=== Provided material ===

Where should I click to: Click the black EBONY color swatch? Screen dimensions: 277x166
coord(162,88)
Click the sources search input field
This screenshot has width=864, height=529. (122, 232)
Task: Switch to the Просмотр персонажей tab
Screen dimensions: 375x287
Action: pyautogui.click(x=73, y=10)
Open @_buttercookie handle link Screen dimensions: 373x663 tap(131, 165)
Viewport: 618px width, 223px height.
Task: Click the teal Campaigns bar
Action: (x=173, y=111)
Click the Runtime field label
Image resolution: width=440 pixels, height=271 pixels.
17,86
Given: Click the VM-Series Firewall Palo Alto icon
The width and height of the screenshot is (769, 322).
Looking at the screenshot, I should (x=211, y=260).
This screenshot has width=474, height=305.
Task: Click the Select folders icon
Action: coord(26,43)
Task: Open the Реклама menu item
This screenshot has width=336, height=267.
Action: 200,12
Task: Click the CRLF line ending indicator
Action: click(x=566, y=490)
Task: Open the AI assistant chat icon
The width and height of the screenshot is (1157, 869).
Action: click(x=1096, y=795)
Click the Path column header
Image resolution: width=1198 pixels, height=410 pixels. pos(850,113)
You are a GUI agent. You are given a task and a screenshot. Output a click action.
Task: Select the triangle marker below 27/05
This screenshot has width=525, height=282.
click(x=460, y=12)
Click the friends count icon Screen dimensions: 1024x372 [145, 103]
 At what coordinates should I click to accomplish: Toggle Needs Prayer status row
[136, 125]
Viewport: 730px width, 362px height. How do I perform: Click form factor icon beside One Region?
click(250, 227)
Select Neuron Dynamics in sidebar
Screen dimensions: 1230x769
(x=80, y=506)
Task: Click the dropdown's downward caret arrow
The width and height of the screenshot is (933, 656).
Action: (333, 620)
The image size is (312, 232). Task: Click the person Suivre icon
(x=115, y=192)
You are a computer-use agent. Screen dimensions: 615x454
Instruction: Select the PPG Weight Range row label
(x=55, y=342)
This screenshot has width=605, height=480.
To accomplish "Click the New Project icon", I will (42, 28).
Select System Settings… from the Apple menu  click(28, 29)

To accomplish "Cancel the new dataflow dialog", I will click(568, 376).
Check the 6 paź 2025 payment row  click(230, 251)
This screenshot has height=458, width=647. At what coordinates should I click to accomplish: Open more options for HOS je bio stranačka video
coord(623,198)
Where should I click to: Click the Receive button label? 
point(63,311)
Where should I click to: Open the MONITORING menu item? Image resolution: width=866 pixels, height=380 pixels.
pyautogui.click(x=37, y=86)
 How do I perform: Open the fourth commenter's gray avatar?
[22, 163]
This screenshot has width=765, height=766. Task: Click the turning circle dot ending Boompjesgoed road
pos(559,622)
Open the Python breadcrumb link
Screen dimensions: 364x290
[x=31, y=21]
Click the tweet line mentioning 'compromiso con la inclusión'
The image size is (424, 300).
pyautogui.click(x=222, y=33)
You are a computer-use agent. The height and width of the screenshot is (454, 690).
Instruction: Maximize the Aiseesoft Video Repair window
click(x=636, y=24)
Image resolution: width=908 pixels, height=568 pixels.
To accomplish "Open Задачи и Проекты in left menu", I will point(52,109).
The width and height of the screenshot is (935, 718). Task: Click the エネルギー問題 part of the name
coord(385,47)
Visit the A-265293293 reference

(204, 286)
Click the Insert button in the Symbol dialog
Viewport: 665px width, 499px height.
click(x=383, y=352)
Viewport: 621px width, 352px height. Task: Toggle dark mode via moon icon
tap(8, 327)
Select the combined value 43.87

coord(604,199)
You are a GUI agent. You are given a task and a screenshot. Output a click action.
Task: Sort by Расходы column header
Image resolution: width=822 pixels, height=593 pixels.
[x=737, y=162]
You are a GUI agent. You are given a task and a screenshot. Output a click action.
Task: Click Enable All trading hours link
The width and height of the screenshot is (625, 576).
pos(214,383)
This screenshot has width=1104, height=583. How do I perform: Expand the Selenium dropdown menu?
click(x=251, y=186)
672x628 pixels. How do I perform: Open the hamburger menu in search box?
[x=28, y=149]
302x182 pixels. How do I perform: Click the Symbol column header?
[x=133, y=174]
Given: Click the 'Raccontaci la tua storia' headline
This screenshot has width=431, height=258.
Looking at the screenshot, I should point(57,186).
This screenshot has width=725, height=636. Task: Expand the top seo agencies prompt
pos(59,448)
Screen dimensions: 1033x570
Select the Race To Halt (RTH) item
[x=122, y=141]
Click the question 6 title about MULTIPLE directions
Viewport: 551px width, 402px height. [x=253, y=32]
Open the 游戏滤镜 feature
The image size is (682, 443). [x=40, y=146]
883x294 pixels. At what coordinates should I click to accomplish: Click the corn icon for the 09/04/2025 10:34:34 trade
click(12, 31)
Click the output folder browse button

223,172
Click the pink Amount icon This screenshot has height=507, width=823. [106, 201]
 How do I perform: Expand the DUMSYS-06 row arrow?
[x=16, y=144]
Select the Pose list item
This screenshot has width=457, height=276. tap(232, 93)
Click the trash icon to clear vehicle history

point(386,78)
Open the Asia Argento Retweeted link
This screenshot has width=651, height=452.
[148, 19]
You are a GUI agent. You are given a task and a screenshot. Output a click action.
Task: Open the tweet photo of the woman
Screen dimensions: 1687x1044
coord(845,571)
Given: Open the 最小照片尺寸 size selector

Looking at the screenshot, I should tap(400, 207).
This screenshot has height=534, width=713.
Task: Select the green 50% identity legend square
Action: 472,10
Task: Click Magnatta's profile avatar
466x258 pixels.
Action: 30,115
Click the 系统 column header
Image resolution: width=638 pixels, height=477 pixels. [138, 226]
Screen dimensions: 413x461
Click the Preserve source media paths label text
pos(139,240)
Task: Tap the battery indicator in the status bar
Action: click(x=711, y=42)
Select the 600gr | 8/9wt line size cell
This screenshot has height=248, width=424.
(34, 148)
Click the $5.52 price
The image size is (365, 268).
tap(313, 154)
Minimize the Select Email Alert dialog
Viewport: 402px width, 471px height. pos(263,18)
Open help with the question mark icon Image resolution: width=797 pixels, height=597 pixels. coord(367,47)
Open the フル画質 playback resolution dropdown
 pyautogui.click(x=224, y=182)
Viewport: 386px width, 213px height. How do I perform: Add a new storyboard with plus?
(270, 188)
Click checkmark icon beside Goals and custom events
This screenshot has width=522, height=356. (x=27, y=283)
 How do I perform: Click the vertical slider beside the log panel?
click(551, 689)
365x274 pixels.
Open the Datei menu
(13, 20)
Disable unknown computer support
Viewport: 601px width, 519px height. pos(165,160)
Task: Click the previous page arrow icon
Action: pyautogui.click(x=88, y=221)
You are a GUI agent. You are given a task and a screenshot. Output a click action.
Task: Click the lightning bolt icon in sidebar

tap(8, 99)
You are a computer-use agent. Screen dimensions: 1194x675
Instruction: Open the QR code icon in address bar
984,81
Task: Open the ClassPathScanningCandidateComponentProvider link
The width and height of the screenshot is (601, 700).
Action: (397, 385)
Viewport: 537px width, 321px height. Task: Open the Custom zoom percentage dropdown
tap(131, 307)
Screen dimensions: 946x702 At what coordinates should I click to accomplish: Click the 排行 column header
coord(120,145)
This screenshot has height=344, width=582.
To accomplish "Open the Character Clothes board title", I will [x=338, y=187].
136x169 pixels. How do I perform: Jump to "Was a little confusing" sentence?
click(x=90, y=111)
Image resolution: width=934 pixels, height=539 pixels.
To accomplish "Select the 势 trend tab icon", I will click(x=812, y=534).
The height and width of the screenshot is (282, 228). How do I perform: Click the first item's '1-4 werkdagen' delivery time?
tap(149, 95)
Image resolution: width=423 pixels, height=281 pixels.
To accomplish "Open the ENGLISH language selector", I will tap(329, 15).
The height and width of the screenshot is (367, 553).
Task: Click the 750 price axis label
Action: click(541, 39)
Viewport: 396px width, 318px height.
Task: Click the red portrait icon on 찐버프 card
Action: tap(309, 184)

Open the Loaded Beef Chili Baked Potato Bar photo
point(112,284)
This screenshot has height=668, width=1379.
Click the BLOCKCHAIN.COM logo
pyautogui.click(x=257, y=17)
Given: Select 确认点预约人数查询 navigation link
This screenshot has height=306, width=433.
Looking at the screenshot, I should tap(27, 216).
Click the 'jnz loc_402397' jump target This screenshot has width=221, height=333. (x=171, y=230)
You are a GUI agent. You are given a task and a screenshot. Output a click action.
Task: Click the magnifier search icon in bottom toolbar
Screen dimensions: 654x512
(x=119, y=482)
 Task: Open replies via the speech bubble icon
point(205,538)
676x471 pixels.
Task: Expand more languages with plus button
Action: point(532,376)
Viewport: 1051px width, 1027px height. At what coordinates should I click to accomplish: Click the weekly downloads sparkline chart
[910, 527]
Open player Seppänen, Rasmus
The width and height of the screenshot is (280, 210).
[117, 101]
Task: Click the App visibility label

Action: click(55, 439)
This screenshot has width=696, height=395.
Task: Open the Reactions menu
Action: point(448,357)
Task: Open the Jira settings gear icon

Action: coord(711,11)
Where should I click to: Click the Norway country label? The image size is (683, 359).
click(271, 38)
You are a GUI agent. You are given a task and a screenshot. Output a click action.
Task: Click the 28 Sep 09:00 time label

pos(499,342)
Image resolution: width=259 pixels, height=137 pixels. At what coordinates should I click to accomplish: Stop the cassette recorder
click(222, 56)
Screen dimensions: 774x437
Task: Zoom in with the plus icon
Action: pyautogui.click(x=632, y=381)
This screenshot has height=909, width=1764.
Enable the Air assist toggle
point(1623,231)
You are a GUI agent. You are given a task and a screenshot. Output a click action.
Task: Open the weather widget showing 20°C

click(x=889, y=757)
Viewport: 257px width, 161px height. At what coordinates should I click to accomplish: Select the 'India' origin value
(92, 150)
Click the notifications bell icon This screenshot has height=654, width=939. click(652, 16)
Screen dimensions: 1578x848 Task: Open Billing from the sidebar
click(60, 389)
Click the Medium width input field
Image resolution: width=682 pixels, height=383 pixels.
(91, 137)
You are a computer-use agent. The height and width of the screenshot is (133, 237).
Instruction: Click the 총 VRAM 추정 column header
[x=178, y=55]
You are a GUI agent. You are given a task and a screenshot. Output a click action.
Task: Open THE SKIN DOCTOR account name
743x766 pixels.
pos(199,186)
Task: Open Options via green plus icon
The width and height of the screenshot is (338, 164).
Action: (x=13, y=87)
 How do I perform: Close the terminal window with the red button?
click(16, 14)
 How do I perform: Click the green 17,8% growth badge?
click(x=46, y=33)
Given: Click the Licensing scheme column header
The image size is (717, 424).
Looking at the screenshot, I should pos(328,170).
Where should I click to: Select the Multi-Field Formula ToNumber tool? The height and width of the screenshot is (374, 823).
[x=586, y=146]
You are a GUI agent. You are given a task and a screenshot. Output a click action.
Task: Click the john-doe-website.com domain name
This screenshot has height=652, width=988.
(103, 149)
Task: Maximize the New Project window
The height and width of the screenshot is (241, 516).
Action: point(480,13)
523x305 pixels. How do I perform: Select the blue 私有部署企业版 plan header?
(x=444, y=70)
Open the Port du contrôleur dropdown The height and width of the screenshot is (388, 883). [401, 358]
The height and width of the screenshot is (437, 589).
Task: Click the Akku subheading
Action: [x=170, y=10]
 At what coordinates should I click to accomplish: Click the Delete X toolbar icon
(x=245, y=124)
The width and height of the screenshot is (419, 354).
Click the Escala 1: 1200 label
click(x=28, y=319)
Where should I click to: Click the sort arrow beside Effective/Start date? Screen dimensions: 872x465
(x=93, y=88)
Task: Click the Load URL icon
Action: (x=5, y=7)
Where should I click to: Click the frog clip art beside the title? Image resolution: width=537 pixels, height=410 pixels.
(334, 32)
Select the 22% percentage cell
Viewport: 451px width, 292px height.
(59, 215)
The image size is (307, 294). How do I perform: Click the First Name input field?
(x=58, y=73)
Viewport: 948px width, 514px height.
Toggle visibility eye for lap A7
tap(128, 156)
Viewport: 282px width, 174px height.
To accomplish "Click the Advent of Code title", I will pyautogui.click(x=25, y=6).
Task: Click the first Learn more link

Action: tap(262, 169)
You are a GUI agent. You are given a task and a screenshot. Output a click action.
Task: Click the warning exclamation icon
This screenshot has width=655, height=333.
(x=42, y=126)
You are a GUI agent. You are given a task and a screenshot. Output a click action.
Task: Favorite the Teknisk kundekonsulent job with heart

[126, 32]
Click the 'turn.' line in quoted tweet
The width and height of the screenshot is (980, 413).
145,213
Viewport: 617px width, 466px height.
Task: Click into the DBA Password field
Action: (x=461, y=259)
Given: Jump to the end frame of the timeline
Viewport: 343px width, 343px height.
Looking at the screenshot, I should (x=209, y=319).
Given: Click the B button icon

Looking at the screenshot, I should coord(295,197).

===

Activity: Looking at the data above, show all lines where the word "Project" occurs.

Your solution:
To accomplish "Click the New Project icon", I will (42, 28).
Task: Maximize the New Project window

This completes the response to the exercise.